■ Description of the task ■
Can you rewrite every line of the records below as a numbered list and leave out the blank lines?

■ Listed records ■
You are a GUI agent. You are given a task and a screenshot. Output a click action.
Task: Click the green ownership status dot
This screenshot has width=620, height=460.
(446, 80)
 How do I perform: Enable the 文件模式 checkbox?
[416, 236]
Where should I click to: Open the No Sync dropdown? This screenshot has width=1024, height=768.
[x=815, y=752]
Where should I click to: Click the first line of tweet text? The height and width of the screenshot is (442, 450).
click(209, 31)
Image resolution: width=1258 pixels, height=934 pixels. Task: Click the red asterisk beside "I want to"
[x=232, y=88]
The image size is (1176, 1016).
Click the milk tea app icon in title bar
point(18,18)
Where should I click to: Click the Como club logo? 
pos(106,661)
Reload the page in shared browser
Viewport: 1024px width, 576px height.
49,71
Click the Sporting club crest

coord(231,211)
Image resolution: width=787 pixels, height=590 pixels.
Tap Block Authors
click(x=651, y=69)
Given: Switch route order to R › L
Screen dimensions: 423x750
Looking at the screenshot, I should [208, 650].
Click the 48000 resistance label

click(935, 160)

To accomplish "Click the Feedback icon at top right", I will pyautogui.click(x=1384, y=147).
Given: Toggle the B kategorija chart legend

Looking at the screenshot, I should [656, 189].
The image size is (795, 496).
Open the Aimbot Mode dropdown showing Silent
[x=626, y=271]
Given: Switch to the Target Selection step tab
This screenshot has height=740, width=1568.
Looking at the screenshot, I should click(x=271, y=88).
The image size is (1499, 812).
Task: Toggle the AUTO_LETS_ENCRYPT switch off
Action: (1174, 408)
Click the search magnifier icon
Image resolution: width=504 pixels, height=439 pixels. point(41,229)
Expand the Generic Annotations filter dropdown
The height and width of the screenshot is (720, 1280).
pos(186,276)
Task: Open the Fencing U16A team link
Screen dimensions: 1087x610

■ Correct answer ■
1. You are a GUI agent. You are given a task and a screenshot. Output a click action.
2. Task: Click the green ownership status dot
3. This screenshot has width=620, height=460.
4. (446, 80)
5.  How do I perform: Enable the 文件模式 checkbox?
6. [416, 236]
7. Where should I click to: Open the No Sync dropdown? This screenshot has width=1024, height=768.
8. [x=815, y=752]
9. Where should I click to: Click the first line of tweet text? The height and width of the screenshot is (442, 450).
10. click(209, 31)
11. Image resolution: width=1258 pixels, height=934 pixels. Task: Click the red asterisk beside "I want to"
12. [x=232, y=88]
13. The image size is (1176, 1016).
14. Click the milk tea app icon in title bar
15. point(18,18)
16. Where should I click to: Click the Como club logo? 
17. pos(106,661)
18. Reload the page in shared browser
19. Viewport: 1024px width, 576px height.
20. 49,71
21. Click the Sporting club crest
22. coord(231,211)
23. Image resolution: width=787 pixels, height=590 pixels.
24. Tap Block Authors
25. click(x=651, y=69)
26. Given: Switch route order to R › L
27. Screen dimensions: 423x750
28. Looking at the screenshot, I should [208, 650].
29. Click the 48000 resistance label
30. click(935, 160)
31. To accomplish "Click the Feedback icon at top right", I will pyautogui.click(x=1384, y=147).
32. Given: Toggle the B kategorija chart legend
33. Looking at the screenshot, I should [656, 189].
34. The image size is (795, 496).
35. Open the Aimbot Mode dropdown showing Silent
36. [x=626, y=271]
37. Given: Switch to the Target Selection step tab
38. This screenshot has height=740, width=1568.
39. Looking at the screenshot, I should click(x=271, y=88).
40. The image size is (1499, 812).
41. Task: Toggle the AUTO_LETS_ENCRYPT switch off
42. Action: (1174, 408)
43. Click the search magnifier icon
44. Image resolution: width=504 pixels, height=439 pixels. point(41,229)
45. Expand the Generic Annotations filter dropdown
46. The height and width of the screenshot is (720, 1280).
47. pos(186,276)
48. Task: Open the Fencing U16A team link
49. Screen dimensions: 1087x610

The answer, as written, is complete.